Sounds like spam, unles your giving your dogs a shot of steroids, they are not going to look like that with just a supplement.i forgot to add that there are American Bullies born with this type of body naturally so it's either genetics or steroids in my opinion.


----------



## D.J

agree with david, i highly doubt a supplement alone will produce a body type like this


----------



## performanceknls

I do use some supplements and I see a difference in muscle definition but I wanted to know if anyone else has used this. I think this is advertising but we will let him defend himself  when he logs back on. I know some bullies have that muscle tone naturally so I wanted to see before and after pictures on someone else's dog. I need to order some supplements because I have a dog show in 2 months but I want real proof something works not a clever advertising ploy.


----------



## cEElint

i wanna see before pics of the dog posted


----------



## Chinadog

Is it safe to use it on puppies? I wouldnt think so?? just curious


----------



## StaffyDaddy

Sounds like a gimmick to me! I agree totally with your post David!


*edit*
what really gets me is that it's advertised as .............when that dog is not a pitbull, and it shouldnt be targeted at one breed alone. What about molosser breeds and other muscular dogs??


----------



## boogiebot

im going to have to go with spam on this one too. 3 posts and all of a sudden "hey everyone you should buy this"? call me skeptical just not believing it.


----------



## beccaboo

well that and even for a bully build- what kind of 5 month old pup can be ripped like that??? not natural. JMO.


----------



## Black Rabbit

Yup I agree with you guys :flush: :flush:


----------



## performanceknls

I will check the posters posts and ban them if they are a spammer.


----------



## Mo-Jo

pharrison05 said:


> I was skeptical about this product at first, as I am with all dog supplements. After using this for the last 3 months on our dogs, (2 pups that are 5 months, and 2 adults that are over 3 years old) It is safe to say, that we finally found a supplement that works! Checkout our boy now!

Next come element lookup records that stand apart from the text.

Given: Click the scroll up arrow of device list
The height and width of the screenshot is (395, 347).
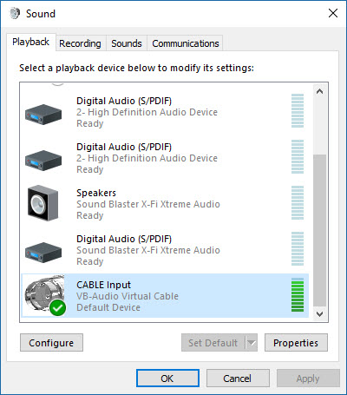Looking at the screenshot, I should [319, 91].
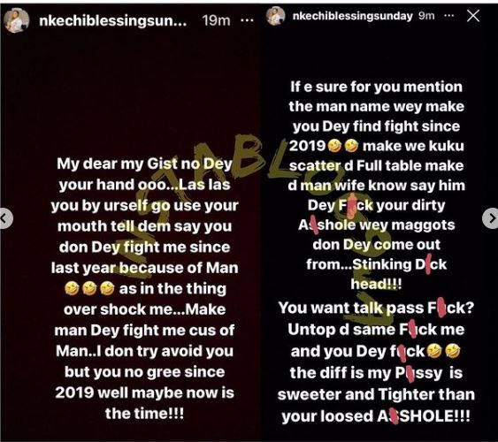Tap the line "the time!!!" ending the left story
This screenshot has width=498, height=442.
(144, 414)
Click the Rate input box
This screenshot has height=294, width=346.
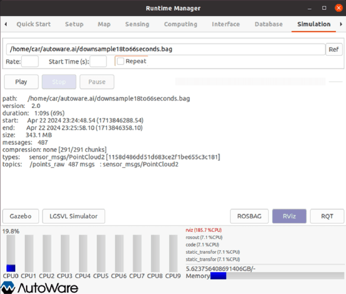30,62
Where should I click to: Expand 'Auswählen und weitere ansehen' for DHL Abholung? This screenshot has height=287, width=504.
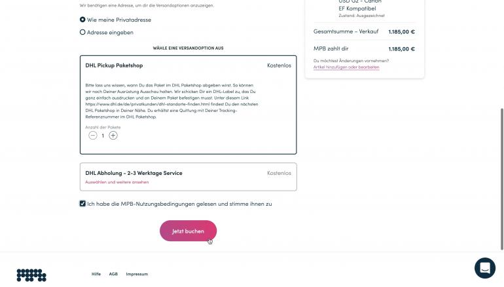[117, 182]
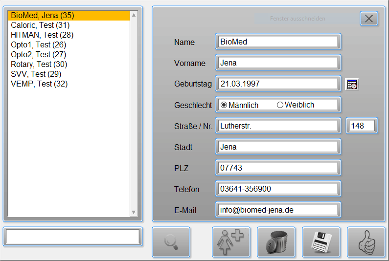The width and height of the screenshot is (389, 261).
Task: Click the Fenster ausschneiden button
Action: pyautogui.click(x=297, y=19)
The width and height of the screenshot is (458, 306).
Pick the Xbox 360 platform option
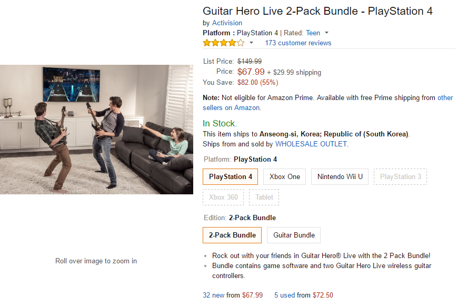(223, 197)
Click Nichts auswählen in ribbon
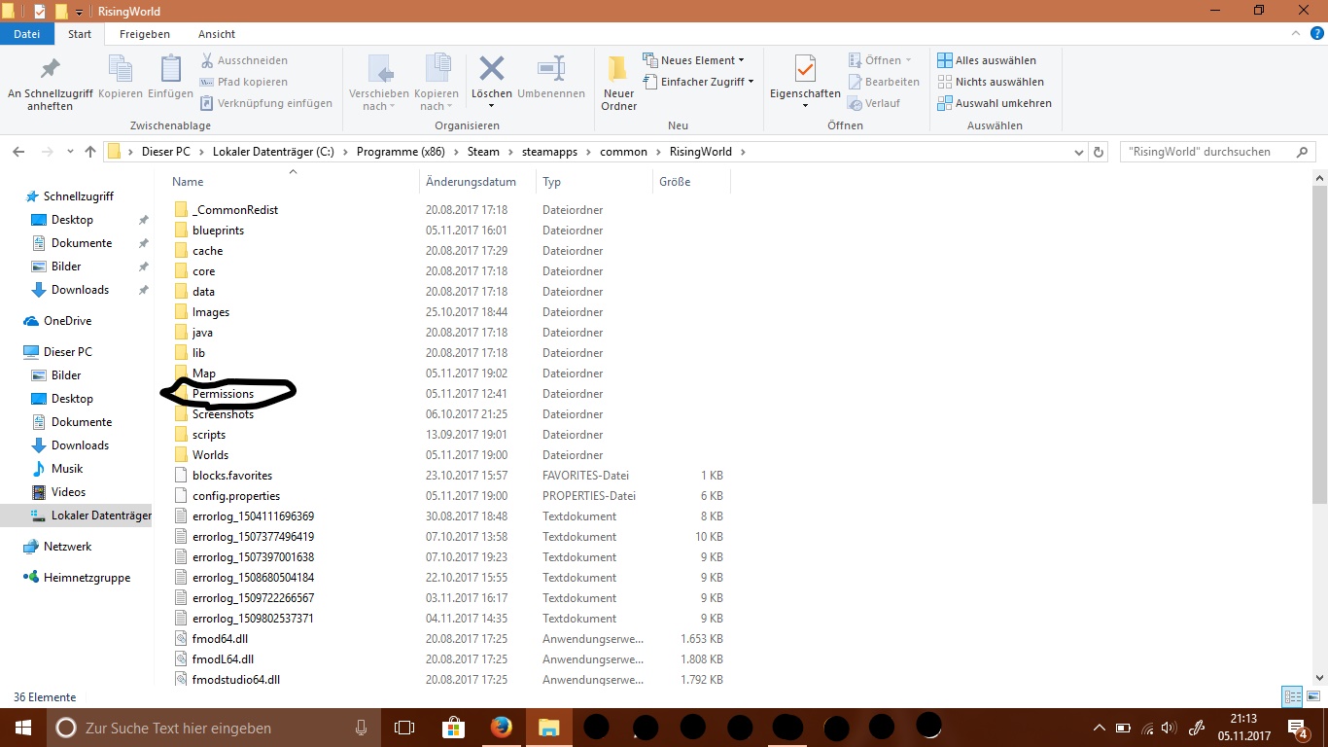Viewport: 1328px width, 747px height. click(991, 82)

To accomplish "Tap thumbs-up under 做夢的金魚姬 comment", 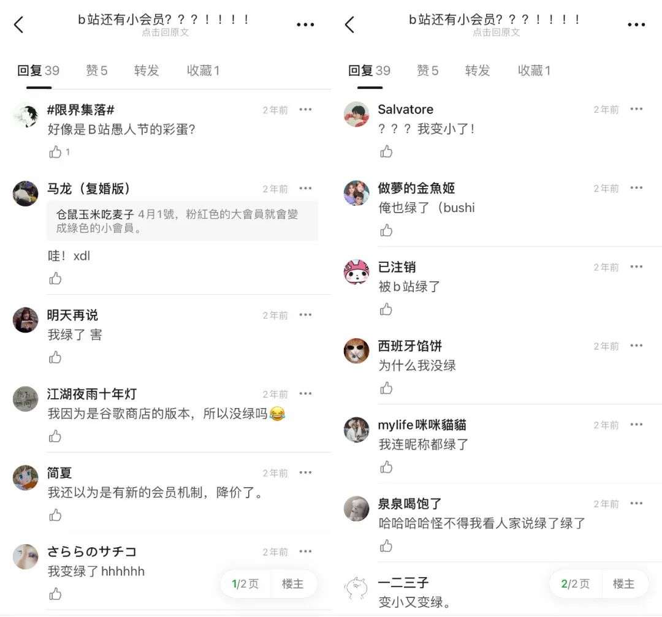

 wow! that dog is muscle bound lol. looks scary... looks good tho


----------



## NinaThePitbull

lol...yeah ok. your in the wrong forum brother. these people here are schooled.


----------



## Sampsons Dad

Genetics,food, road work, tug toy, and flirt pole that is what brings out muscle...not vitamin supplements.


----------



## montrell23

*Bully Max*

I was looking for a good supplement for my pitbulls and that Bully Max do work for your pitbulls. I have both of my pits on Bully Max and i can say that it do work and i see a different in my pitbulls!!!!!! You can look at my pictures of them and please believe me when i tell you Spot (9 months) weighted 65lbs and Smoke (4 months) weighted 33 pounds at our last visit to the vet for their check up!!!!


----------



## william williamson

supplements are great for those who aren't educated in the art of training.
since the widespread use of HGH folks have been transferring the laziness of fitness to the bottle and use them in their dogs.
some folks that show,seek definition,yet what provoked that?
competing against enhancement dogs,and the evolution of judging becoming more detailed.


----------



## Firehazard

Sampsons Dad said:


> Genetics,food, road work, tug toy, and flirt pole that is what brings out muscle...not vitamin supplements.


:goodpost: A GREAT DIET  Feed deer, elk, bison, wild game with HIGH protien and dont forget salmon  remember before commercial baked food and synthetisized chemicals and compounds dogs ate the scraps while making dinner, after dinner, and whatever they killed and ate.. Hell, man I just caught Turk chewing on coyote leg, I was like OH DAMMMM, he went out and killed one without me, dont know where the rest is only found a rear hamhock and what looks like the remenance of a front left shoulder, LOL Ya'll know what Turk looks like, at 20 degrees outside he looks no different although he is heavier now he's 43lbs oppose to 37lbs. I like PK's dogs, and thats the way I keep my dogs 24/7 even off season. Bear seasons startin up soon, guess Turk is practicing his track and grab skills HAHAHA.. PK if wild game isn't available I have found no better supplement than frozen biljac, used properly you don't even need kibble with that stuff..

Good post..


----------



## Sadie

william williamson said:


> supplements are great for those who aren't educated in the art of training.
> since the widespread use of HGH folks have been transferring the laziness of fitness to the bottle and use them in their dogs.
> some folks that show,seek definition,yet what provoked that?
> competing against enhancement dogs,and the evolution of judging becoming more detailed.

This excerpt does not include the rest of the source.